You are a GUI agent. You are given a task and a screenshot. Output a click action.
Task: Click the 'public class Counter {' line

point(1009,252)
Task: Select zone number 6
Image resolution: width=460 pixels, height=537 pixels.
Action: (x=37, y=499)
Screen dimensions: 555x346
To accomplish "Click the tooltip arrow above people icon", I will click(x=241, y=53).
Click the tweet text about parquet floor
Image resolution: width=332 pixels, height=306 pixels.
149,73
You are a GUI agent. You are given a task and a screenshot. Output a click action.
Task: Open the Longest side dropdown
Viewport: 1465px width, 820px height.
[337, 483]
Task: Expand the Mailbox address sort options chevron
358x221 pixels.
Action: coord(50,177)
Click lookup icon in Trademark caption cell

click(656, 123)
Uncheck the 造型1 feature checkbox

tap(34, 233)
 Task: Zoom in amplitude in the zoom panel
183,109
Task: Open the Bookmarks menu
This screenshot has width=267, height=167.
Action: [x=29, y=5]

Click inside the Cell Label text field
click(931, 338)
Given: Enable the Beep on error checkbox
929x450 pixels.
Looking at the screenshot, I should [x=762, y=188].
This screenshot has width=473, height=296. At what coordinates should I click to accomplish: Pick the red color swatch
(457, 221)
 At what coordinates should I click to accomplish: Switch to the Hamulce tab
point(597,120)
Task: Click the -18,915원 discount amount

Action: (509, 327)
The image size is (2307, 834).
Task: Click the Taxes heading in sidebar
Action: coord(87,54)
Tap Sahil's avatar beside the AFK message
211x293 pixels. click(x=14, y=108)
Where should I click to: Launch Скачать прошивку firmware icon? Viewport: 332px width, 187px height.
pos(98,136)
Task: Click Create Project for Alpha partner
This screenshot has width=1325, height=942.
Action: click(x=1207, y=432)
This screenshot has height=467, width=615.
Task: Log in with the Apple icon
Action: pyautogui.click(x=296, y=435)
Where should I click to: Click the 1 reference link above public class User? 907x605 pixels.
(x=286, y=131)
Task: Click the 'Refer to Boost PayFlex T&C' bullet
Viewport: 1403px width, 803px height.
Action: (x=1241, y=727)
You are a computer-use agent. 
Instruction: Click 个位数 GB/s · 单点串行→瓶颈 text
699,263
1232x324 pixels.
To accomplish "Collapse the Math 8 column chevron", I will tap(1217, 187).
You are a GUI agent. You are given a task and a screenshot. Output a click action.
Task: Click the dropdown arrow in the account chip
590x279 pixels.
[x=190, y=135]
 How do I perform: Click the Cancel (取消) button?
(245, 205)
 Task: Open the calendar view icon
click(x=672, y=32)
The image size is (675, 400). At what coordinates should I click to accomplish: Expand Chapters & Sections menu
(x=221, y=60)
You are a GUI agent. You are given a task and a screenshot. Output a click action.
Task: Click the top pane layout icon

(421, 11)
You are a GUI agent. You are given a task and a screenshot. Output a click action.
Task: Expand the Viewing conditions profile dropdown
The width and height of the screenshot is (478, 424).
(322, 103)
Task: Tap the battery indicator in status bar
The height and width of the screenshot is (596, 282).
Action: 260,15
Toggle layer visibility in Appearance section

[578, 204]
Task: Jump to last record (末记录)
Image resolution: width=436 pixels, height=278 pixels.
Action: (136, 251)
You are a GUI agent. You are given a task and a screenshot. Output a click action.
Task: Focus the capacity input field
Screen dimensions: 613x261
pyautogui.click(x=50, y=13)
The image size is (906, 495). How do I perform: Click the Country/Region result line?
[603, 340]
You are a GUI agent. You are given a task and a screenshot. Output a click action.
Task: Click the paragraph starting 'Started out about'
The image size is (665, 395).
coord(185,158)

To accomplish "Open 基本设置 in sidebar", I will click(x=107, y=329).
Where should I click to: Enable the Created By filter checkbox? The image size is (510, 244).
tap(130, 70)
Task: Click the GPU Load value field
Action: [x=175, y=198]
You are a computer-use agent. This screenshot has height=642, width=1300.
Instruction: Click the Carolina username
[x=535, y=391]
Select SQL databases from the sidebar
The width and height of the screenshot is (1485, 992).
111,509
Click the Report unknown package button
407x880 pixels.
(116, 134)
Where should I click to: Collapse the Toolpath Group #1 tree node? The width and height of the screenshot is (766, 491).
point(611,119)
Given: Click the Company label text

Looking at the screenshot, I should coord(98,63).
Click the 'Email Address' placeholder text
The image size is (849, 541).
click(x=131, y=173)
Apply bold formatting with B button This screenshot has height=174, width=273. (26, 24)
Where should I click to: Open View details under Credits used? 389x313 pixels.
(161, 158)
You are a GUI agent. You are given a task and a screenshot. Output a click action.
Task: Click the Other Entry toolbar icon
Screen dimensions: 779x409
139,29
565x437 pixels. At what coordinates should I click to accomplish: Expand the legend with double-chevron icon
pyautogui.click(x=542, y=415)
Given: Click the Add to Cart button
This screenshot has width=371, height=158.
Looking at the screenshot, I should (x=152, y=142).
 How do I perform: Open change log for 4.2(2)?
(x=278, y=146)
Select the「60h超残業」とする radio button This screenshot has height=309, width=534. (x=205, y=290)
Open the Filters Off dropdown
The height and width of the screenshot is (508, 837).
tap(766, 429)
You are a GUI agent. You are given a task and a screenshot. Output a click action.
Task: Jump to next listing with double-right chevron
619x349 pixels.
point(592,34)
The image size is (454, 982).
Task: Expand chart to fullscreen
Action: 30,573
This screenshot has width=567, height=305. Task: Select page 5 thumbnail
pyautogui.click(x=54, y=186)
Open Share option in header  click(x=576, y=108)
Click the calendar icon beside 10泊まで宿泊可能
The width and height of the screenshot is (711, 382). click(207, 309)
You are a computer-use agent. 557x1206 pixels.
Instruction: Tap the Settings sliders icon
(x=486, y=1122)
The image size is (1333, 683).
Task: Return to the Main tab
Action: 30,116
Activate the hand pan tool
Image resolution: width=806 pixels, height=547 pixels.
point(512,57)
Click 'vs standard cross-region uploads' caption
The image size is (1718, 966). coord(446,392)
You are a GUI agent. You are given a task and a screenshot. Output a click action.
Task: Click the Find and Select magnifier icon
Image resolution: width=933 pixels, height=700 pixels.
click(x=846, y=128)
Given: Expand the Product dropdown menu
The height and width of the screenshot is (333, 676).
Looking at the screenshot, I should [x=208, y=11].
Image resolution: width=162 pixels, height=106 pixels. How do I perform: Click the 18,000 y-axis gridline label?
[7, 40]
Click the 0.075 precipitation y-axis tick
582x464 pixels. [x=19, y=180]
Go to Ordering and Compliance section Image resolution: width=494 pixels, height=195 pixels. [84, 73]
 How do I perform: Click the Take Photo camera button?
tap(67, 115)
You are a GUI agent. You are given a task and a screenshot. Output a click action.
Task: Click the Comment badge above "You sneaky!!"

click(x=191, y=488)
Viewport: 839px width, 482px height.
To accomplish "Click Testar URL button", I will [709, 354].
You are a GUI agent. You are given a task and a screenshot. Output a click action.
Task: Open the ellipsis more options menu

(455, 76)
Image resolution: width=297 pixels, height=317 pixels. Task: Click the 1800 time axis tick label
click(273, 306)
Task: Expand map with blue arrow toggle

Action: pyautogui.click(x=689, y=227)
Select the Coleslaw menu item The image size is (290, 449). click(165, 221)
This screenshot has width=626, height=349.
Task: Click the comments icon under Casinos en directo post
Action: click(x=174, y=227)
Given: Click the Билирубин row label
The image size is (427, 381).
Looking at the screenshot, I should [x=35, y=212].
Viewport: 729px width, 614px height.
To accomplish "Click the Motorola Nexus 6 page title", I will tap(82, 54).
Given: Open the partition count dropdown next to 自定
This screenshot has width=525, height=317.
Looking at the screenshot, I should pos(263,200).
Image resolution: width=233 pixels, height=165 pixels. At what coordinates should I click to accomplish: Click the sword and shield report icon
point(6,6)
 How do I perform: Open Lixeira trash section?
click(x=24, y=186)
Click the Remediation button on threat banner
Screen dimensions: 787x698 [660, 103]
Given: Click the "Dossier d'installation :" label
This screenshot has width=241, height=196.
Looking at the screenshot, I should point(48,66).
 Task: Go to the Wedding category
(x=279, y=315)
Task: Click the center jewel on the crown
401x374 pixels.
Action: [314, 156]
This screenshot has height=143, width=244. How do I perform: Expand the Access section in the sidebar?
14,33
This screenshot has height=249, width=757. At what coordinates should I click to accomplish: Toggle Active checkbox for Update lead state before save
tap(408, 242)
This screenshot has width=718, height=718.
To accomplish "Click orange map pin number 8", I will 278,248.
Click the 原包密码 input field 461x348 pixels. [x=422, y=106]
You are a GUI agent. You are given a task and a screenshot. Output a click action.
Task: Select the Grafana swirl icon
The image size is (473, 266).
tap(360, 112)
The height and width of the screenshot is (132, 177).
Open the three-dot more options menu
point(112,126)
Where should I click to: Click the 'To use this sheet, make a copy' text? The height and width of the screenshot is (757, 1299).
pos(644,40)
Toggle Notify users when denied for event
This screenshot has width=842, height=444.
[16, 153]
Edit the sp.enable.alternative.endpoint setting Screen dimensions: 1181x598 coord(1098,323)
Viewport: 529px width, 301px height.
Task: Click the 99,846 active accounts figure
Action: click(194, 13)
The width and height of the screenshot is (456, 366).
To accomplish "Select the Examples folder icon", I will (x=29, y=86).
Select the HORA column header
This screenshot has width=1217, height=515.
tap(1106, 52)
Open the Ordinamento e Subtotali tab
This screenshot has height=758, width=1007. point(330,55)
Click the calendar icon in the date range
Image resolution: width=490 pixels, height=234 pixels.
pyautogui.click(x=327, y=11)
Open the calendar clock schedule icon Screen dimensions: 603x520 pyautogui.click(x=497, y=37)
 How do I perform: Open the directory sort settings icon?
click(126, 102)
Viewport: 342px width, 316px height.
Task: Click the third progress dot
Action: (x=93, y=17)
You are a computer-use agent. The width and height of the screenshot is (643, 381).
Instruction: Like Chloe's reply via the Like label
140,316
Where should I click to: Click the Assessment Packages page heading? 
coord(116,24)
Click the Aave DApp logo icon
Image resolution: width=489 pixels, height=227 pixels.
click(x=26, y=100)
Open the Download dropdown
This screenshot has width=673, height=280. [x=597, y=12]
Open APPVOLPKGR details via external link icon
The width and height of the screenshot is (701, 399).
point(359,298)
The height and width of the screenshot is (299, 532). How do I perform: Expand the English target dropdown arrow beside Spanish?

*Exercise:* Beginning with the line that holds "Task: Select the Grafana swirl icon" and ending with the last line of the data, copy each line exactly and add nothing.

*Solution for this problem:*
Task: Select the Grafana swirl icon
The image size is (473, 266).
tap(360, 112)
The height and width of the screenshot is (132, 177).
Open the three-dot more options menu
point(112,126)
Where should I click to: Click the 'To use this sheet, make a copy' text? The height and width of the screenshot is (757, 1299).
pos(644,40)
Toggle Notify users when denied for event
This screenshot has width=842, height=444.
[16, 153]
Edit the sp.enable.alternative.endpoint setting Screen dimensions: 1181x598 coord(1098,323)
Viewport: 529px width, 301px height.
Task: Click the 99,846 active accounts figure
Action: click(194, 13)
The width and height of the screenshot is (456, 366).
To accomplish "Select the Examples folder icon", I will (x=29, y=86).
Select the HORA column header
This screenshot has width=1217, height=515.
tap(1106, 52)
Open the Ordinamento e Subtotali tab
This screenshot has height=758, width=1007. point(330,55)
Click the calendar icon in the date range
Image resolution: width=490 pixels, height=234 pixels.
pyautogui.click(x=327, y=11)
Open the calendar clock schedule icon Screen dimensions: 603x520 pyautogui.click(x=497, y=37)
 How do I perform: Open the directory sort settings icon?
click(126, 102)
Viewport: 342px width, 316px height.
Task: Click the third progress dot
Action: (x=93, y=17)
You are a computer-use agent. The width and height of the screenshot is (643, 381).
Instruction: Like Chloe's reply via the Like label
140,316
Where should I click to: Click the Assessment Packages page heading? 
coord(116,24)
Click the Aave DApp logo icon
Image resolution: width=489 pixels, height=227 pixels.
click(x=26, y=100)
Open the Download dropdown
This screenshot has width=673, height=280. [x=597, y=12]
Open APPVOLPKGR details via external link icon
The width and height of the screenshot is (701, 399).
point(359,298)
The height and width of the screenshot is (299, 532). How do I perform: Expand the English target dropdown arrow beside Spanish?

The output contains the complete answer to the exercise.